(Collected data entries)
○ ○ ○ ○

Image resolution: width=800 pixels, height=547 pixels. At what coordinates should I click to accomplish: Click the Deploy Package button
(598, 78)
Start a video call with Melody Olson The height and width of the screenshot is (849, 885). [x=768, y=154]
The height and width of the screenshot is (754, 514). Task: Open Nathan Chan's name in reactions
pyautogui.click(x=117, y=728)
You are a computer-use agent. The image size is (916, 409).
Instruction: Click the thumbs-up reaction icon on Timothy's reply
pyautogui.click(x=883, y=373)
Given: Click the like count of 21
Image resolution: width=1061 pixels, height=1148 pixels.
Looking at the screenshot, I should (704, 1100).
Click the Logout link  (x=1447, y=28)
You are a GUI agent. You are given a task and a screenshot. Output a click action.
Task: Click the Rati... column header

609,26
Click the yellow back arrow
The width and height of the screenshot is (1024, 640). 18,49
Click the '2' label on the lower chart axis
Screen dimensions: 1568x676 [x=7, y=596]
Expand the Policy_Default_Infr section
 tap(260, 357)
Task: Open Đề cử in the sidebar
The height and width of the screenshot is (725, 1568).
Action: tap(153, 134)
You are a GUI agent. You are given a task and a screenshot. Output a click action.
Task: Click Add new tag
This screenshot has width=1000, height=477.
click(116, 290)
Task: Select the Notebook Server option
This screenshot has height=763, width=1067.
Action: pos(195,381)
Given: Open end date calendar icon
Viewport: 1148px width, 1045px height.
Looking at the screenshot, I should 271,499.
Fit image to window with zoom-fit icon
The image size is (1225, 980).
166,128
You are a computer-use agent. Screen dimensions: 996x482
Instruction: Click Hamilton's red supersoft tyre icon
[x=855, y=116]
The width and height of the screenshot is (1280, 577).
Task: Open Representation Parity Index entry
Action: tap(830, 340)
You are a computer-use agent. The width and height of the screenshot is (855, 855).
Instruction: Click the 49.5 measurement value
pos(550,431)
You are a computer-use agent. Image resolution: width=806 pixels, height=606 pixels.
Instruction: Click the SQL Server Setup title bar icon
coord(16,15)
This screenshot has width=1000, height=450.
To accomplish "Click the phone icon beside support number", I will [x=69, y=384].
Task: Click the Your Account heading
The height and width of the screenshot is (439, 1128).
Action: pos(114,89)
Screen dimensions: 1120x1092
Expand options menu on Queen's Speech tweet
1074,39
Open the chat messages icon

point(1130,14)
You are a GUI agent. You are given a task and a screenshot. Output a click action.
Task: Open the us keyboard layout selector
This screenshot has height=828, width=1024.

○ ○ ○ ○

Your goal = The data above should be copied exactly, with no line omitted.

Your response =
Image resolution: width=800 pixels, height=547 pixels. At what coordinates should I click to accomplish: Click the Deploy Package button
(598, 78)
Start a video call with Melody Olson The height and width of the screenshot is (849, 885). [x=768, y=154]
The height and width of the screenshot is (754, 514). Task: Open Nathan Chan's name in reactions
pyautogui.click(x=117, y=728)
You are a computer-use agent. The image size is (916, 409).
Instruction: Click the thumbs-up reaction icon on Timothy's reply
pyautogui.click(x=883, y=373)
Given: Click the like count of 21
Image resolution: width=1061 pixels, height=1148 pixels.
Looking at the screenshot, I should (704, 1100).
Click the Logout link  (x=1447, y=28)
You are a GUI agent. You are given a task and a screenshot. Output a click action.
Task: Click the Rati... column header

609,26
Click the yellow back arrow
The width and height of the screenshot is (1024, 640). 18,49
Click the '2' label on the lower chart axis
Screen dimensions: 1568x676 [x=7, y=596]
Expand the Policy_Default_Infr section
 tap(260, 357)
Task: Open Đề cử in the sidebar
The height and width of the screenshot is (725, 1568).
Action: tap(153, 134)
You are a GUI agent. You are given a task and a screenshot. Output a click action.
Task: Click Add new tag
This screenshot has width=1000, height=477.
click(116, 290)
Task: Select the Notebook Server option
This screenshot has height=763, width=1067.
Action: pos(195,381)
Given: Open end date calendar icon
Viewport: 1148px width, 1045px height.
Looking at the screenshot, I should 271,499.
Fit image to window with zoom-fit icon
The image size is (1225, 980).
166,128
You are a computer-use agent. Screen dimensions: 996x482
Instruction: Click Hamilton's red supersoft tyre icon
[x=855, y=116]
The width and height of the screenshot is (1280, 577).
Task: Open Representation Parity Index entry
Action: tap(830, 340)
You are a computer-use agent. The width and height of the screenshot is (855, 855).
Instruction: Click the 49.5 measurement value
pos(550,431)
You are a computer-use agent. Image resolution: width=806 pixels, height=606 pixels.
Instruction: Click the SQL Server Setup title bar icon
coord(16,15)
This screenshot has width=1000, height=450.
To accomplish "Click the phone icon beside support number", I will [x=69, y=384].
Task: Click the Your Account heading
The height and width of the screenshot is (439, 1128).
Action: pos(114,89)
Screen dimensions: 1120x1092
Expand options menu on Queen's Speech tweet
1074,39
Open the chat messages icon

point(1130,14)
You are a GUI agent. You are given a task and a screenshot. Output a click action.
Task: Open the us keyboard layout selector
This screenshot has height=828, width=1024.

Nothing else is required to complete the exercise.